The four-page document filed by Mr Nunez and his business partner, Juan Benitez, demands the exhumation and preservation of Diego Maradona’s body until DNA tests can be carried out ‘so Santiago Lara can obtain his true identity.’ 

It says the teenager found out about the former footballer’s death through the media and it caused him ‘great pain, worry, suffering and anguish.’ 

The document, submitted to La Plata Family Court Number Seven, adds on the third of the four pages: ‘We ask you to submit through the chain of custody, the detailed results of the autopsy and lifeless body of Diego Armando Maradona.

‘We request the sealing of the coffin containing Diego Armando Maradona’s body so it can be transferred to La Plata’s judicial morgue for its preservation.

‘We ask that Jardin Bella Vista Cemetery receive the order to exhume the remains of Diego Armando Maradona so they can also be transferred to the same morgue.’ 
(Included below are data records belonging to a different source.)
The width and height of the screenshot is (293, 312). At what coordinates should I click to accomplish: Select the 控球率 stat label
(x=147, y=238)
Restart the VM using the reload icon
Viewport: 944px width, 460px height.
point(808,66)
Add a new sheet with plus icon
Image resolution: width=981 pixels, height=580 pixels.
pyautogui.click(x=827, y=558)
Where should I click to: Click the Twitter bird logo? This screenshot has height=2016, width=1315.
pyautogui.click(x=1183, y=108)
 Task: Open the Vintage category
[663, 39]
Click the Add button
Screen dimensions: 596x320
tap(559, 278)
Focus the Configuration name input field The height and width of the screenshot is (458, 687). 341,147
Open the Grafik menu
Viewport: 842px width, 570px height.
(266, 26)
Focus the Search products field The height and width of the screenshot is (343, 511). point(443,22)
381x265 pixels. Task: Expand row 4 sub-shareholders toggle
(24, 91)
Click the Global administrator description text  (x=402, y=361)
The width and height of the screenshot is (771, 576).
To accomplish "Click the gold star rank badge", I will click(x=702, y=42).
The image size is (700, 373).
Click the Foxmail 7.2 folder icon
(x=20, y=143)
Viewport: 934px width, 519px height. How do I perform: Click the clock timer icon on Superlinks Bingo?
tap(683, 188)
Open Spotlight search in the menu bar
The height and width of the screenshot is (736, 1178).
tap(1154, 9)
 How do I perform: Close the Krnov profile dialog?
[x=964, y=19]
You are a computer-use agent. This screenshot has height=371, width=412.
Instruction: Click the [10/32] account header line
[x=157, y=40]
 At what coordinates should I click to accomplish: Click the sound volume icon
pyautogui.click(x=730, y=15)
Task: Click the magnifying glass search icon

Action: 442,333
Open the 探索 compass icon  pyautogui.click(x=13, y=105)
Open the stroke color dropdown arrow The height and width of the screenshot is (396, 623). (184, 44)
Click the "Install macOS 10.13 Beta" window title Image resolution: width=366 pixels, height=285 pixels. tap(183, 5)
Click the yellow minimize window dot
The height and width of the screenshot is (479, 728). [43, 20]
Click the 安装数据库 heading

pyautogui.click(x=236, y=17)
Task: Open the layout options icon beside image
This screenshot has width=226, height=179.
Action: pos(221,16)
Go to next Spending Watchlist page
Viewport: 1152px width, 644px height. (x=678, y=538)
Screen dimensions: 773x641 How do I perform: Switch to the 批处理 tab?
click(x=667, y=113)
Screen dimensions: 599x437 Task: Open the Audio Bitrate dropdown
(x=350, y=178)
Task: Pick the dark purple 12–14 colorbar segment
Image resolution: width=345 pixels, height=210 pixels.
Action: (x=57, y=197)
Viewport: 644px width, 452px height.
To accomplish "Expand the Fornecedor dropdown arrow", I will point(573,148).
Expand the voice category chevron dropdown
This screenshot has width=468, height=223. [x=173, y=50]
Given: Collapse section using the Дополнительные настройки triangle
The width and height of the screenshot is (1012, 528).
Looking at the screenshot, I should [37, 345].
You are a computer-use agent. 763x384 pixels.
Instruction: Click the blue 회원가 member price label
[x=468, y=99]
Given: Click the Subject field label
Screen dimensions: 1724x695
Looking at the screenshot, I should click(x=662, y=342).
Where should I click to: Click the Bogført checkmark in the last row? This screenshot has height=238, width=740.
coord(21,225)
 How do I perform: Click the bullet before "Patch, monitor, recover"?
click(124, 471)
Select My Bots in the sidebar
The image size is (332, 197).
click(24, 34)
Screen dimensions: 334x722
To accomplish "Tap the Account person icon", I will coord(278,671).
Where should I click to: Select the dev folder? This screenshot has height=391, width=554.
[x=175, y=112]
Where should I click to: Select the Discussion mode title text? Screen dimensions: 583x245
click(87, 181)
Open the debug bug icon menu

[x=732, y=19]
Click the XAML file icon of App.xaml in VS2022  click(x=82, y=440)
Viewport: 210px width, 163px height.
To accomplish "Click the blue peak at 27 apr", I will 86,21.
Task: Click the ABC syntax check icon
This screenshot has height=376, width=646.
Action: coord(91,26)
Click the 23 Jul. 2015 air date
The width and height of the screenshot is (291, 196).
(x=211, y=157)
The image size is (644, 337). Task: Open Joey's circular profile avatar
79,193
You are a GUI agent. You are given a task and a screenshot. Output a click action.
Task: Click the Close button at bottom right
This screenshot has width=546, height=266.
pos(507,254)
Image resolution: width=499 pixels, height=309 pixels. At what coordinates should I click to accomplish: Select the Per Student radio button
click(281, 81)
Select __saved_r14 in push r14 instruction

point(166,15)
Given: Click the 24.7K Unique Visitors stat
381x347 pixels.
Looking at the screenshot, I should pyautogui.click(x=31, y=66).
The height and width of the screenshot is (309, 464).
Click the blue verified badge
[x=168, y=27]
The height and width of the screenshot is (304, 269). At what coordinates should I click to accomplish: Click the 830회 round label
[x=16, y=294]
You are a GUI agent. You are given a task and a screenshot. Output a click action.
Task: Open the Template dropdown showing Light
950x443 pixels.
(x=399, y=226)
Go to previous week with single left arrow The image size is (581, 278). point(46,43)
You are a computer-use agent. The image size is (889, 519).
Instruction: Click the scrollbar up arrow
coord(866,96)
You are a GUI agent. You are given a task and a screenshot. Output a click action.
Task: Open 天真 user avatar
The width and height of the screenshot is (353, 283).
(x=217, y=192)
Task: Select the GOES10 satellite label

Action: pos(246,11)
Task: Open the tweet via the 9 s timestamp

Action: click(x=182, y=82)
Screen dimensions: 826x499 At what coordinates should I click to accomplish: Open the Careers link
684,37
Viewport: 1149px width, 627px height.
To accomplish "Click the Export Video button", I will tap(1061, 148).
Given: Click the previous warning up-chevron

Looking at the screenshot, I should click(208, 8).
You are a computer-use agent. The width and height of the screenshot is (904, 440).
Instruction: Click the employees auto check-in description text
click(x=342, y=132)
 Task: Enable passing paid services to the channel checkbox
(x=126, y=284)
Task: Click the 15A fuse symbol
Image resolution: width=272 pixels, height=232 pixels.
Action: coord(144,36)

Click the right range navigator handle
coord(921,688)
Santiago told local media in a video interview he learned Maradona was his alleged father when he was 13. ‘I found out after I went past a newspaper stand near my house and saw a magazine front cover with Maradona’s face on it and mine pixelated underneath,’ he said.

‘I was left in a state of shock because I didn’t know what I was doing in the magazine. I went running home and asked Marcelo what was going on and he explained everything.

‘He told me my mum was well-known on the modelling circuit when she was younger and he told me he had the feeling I wasn’t his son.

‘He told me a DNA test was asked for but was never forthcoming.’ Late last month, around the time of Diego’s 60th birthday, Santiago and his lawyer revealed they had initiated legal action to try to prove the family link.

The former Barcelona and Napoli star died of a heart attack aged 60 on Wednesday, November 25, just two weeks after being discharged from hospital for a bleed on his brain.

The Argentina icon and 1986 World Cup winner was buried at the Jardin Bella Vista cemetery, in Buenos Aires province, where his parents were also buried. The private ceremony which held on Thursday was attended by family and close friends.

Maradona was married to his first and only wife, Claudia Villafané, 58, with the pair, said to have met when Claudia was just 17. 

The couple was married for more than 20 years with two children, daughters Dalma and Giannina, but divorced in 2004. Diego has at least three other kids – with unconfirmed rumours of more.